I truly love GCY. I think the program is absolutely phenomenal and plan on being one of the loudest, most enthusiastic voices promoting the GCY experience when I return to the States. However, if there is one flaw in GCY’s modus operandi, I think it’s an overemphasis on the “changing the world” aspect of the bridge year. Discussion with the other Fellows revealed that they felt the same way – we all applied for this eager to run off and “save” a Third World village. But having those expectations made us all start feeling discouraged once the halfway point approached, and I’m now glad I had that near-breakdown because it prompted an invaluable conversation with Rachel and the other Fellows.

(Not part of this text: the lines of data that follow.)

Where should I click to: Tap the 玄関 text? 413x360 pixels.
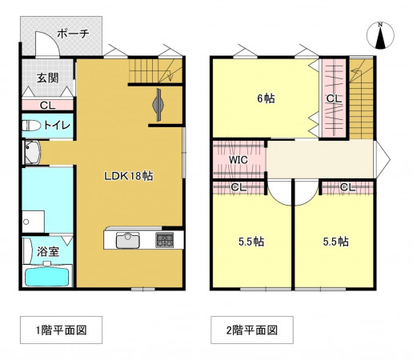click(x=46, y=78)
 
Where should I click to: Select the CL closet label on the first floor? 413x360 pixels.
click(x=46, y=104)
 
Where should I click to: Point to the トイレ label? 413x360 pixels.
click(x=57, y=126)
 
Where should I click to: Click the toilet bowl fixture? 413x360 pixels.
click(x=30, y=126)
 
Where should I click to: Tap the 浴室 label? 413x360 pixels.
click(x=48, y=251)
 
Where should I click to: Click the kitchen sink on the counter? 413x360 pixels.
click(x=128, y=240)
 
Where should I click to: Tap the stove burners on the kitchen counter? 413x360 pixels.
click(x=165, y=240)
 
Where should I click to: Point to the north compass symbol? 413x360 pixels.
click(x=382, y=36)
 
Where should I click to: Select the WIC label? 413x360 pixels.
click(x=238, y=159)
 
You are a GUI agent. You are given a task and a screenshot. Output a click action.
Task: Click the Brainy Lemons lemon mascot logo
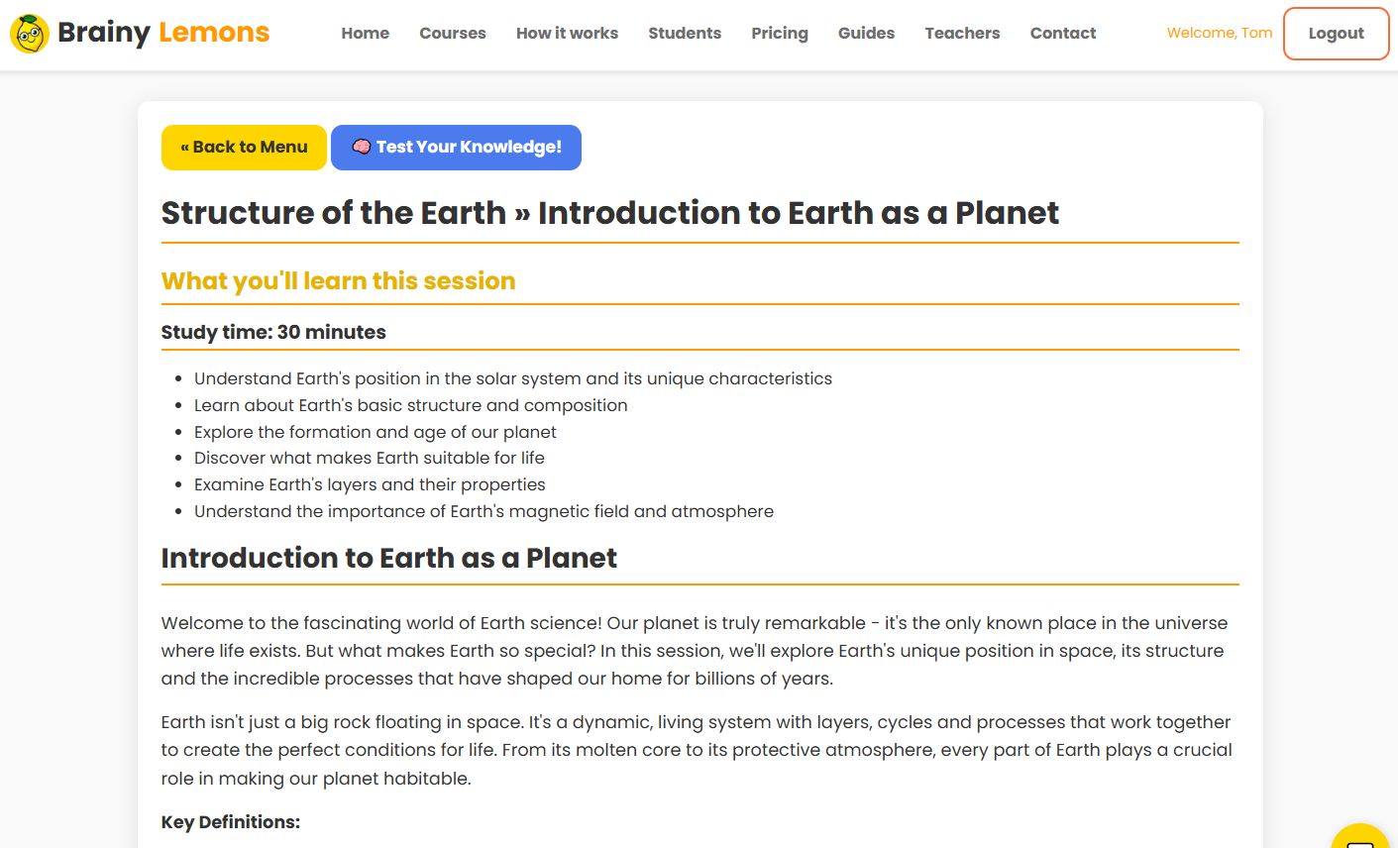pyautogui.click(x=30, y=34)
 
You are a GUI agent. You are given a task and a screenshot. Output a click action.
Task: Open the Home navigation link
pyautogui.click(x=365, y=33)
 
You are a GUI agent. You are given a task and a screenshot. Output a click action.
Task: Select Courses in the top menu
pyautogui.click(x=452, y=33)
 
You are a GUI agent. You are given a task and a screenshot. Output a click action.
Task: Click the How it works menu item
pyautogui.click(x=567, y=33)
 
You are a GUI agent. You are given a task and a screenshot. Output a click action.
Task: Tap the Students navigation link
pyautogui.click(x=685, y=33)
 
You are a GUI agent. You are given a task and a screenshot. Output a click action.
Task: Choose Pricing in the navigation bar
pyautogui.click(x=779, y=33)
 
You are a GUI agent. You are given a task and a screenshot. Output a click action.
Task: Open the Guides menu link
pyautogui.click(x=866, y=33)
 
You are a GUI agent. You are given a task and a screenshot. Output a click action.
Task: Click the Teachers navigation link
pyautogui.click(x=962, y=33)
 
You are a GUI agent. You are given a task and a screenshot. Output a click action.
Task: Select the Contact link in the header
pyautogui.click(x=1062, y=33)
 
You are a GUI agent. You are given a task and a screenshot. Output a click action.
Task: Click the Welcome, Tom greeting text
pyautogui.click(x=1219, y=33)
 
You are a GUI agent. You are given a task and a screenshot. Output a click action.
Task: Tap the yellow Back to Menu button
pyautogui.click(x=244, y=148)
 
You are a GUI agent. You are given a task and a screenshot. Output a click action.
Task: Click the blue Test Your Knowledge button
pyautogui.click(x=456, y=148)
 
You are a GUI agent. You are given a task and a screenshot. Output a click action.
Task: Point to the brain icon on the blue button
pyautogui.click(x=362, y=147)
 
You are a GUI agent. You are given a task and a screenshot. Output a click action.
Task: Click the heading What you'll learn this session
pyautogui.click(x=338, y=281)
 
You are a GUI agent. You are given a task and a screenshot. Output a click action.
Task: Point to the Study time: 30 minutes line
pyautogui.click(x=273, y=332)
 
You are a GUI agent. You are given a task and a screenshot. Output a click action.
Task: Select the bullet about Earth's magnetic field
pyautogui.click(x=484, y=511)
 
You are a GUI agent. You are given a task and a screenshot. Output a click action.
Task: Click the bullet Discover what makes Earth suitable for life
pyautogui.click(x=369, y=458)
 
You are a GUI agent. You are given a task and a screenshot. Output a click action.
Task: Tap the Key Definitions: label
pyautogui.click(x=230, y=822)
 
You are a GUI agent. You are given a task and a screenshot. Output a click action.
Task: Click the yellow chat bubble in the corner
pyautogui.click(x=1361, y=838)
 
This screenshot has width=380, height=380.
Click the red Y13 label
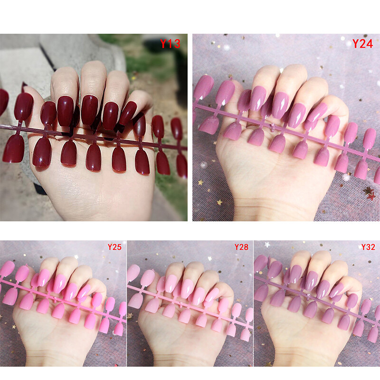coord(170,44)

Thank goodness that the monthly meeting fell on the halfway day, because we all needed to remind each other of our “meaning” here. Every Fellow is, of course, making a difference just by being here, living in these communities, but I think we were still clinging to a certain vision of “making a difference,” in a semi-unrealistic way. We are supposed to be training ourselves to help “save the world” once we have a college education and some more life experiences under our belts. I’ve been saying this whole time that this GCY bridge year is more about me than the people of Senegal – after all, I was just a 17-year-old high school grad when I got here, what could I really offer them? I often repeated that I was going to learn much more than I could ever teach. There is no doubt that I am learning more about social development and different cultures this year than I have throughout my entire life. I am learning mostly, however, about myself – where my limits lie, how I best fit into the social work scene, and what genuinely makes me happy. I’ve been saying all along that was the point of taking this bridge year, but I guess I had kind of forgotten.
For the meeting, Rachel had us all write project plans for the remainder of our time here. We are so lucky to have that woman with us – she has been essential both to saving our sanity and pushing us to think critically and academically about everything we’re going through. I poured myself into that paper, reflecting on things I have already learned and setting realistic goals that will help me learn more. I’ve totally refocused on learning, learning, learning, so that I can be 100% better prepared for college and, hopefully, be able to come back after college and actually facilitate some of these great changes. Now that I’ve fully reminded myself of my reasons for taking this bridge year, I am so incredibly happy I have the next three and a half months to throw myself fully into the experience.